Yeah I could do that but I can't see the hard food being the 'issue' since this cat has been eating the same food for over 3 years, exactly the same hard food. This started up 'all of a sudden' it seems and she's never outside so I can't see it being ringworm or something but who knows. I'm going to take her in this Friday.

I'll find the link to the petfood after lunch here, can't find it on the net but it's a very popular brand in Canada.


----------



## Lisa 216 (Oct 25, 2004)

S2Steeda said:


> Yeah I could do that but I can't see the hard food being the 'issue' since this cat has been eating the same food for over 3 years, exactly the same hard food.


Even so, the cat could have developed an allergy to an ingredient in the food.

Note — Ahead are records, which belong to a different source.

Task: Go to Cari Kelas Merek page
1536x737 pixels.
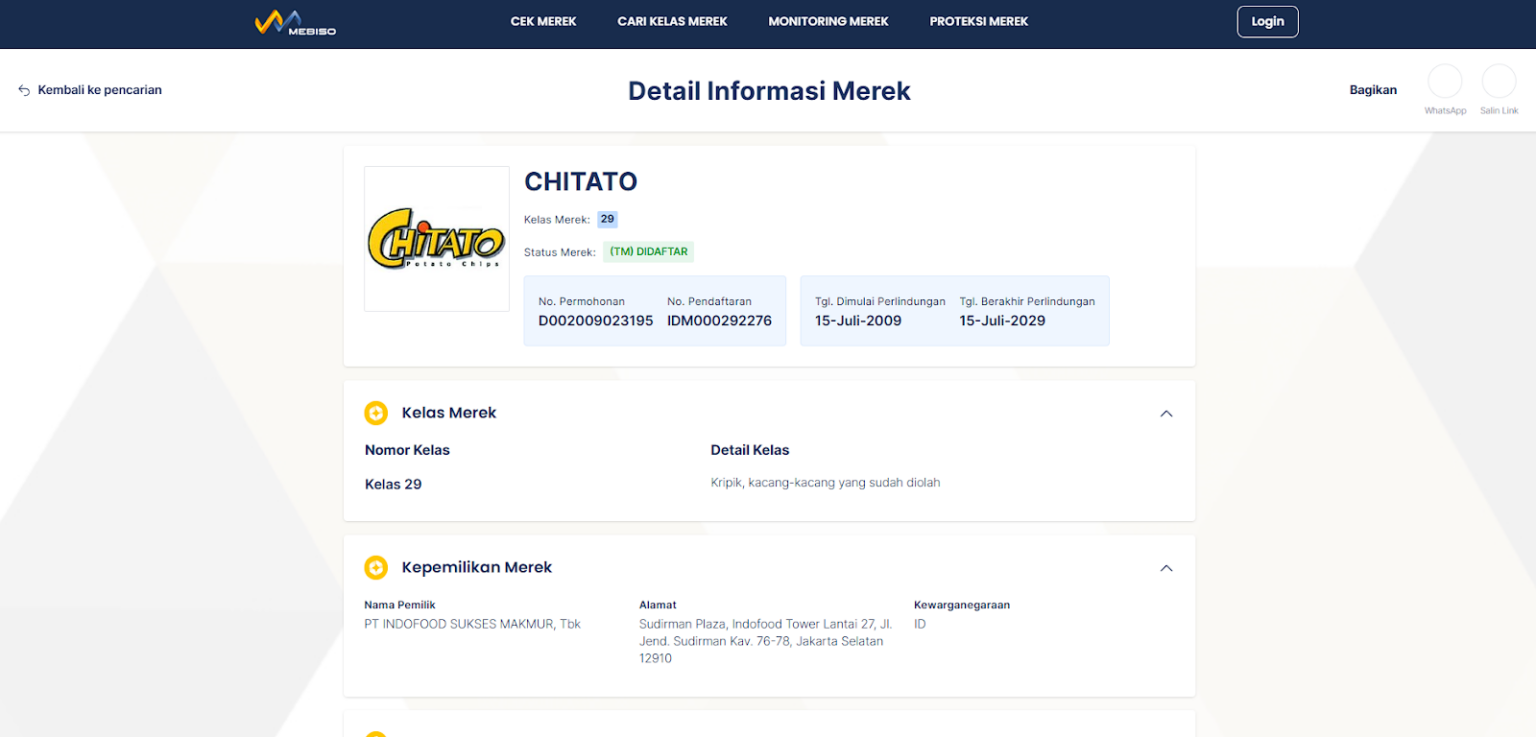Action: [x=672, y=22]
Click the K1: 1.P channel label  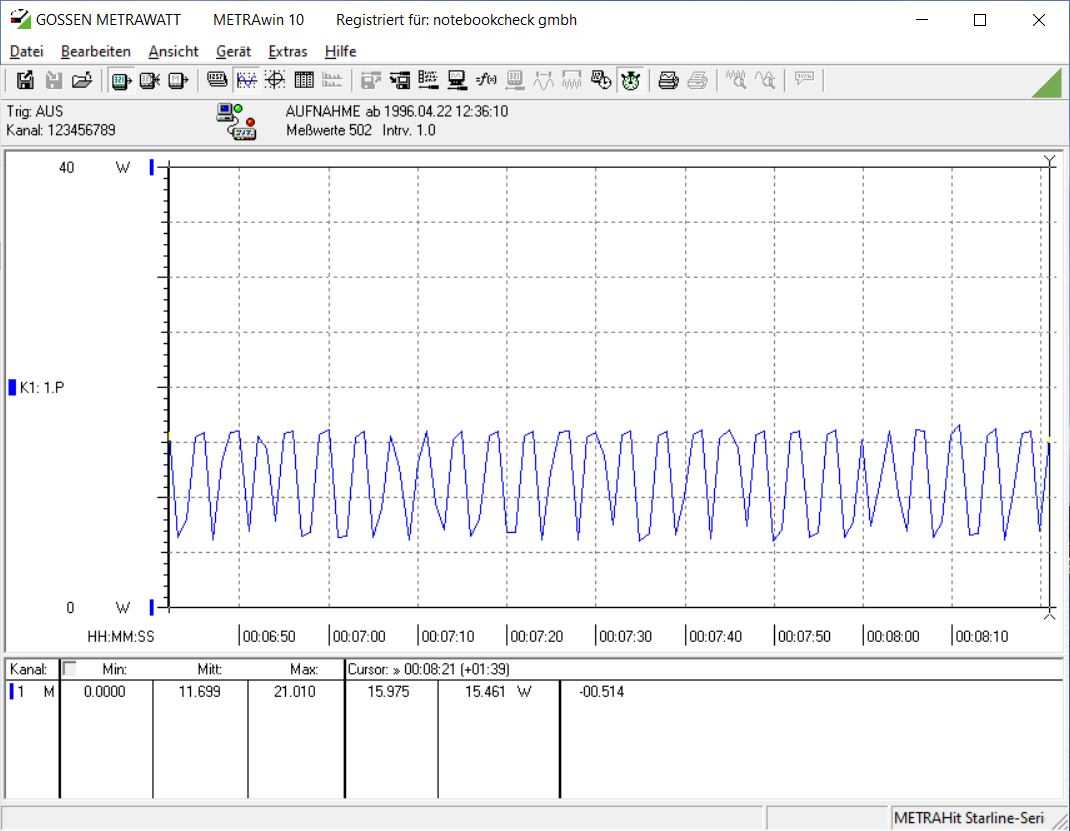click(x=42, y=387)
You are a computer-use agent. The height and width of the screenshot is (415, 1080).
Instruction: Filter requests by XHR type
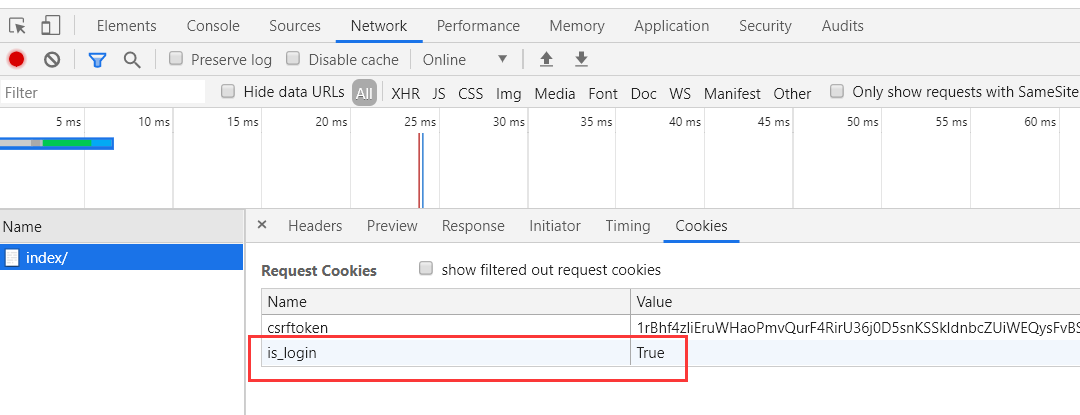click(x=406, y=94)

Here's some info I found on allergies from the LittleBigCat website. The article is by Dr. Jean, a vet and past member of this forum:

Food Allergies in Cats

By Jean Hofve, DVM

Cats often develop "food allergies" or "food intolerances" to ingredients found in commercial cat food. The top allergens are: chicken, fish and corn (very common cat food ingredients), beef (often referred to as "meat by-products" or "meat and bone meal" on pet food labels), wheat, and dairy products. However, an allergy can develop to any protein to which the cat is repeatedly or constantly exposed. 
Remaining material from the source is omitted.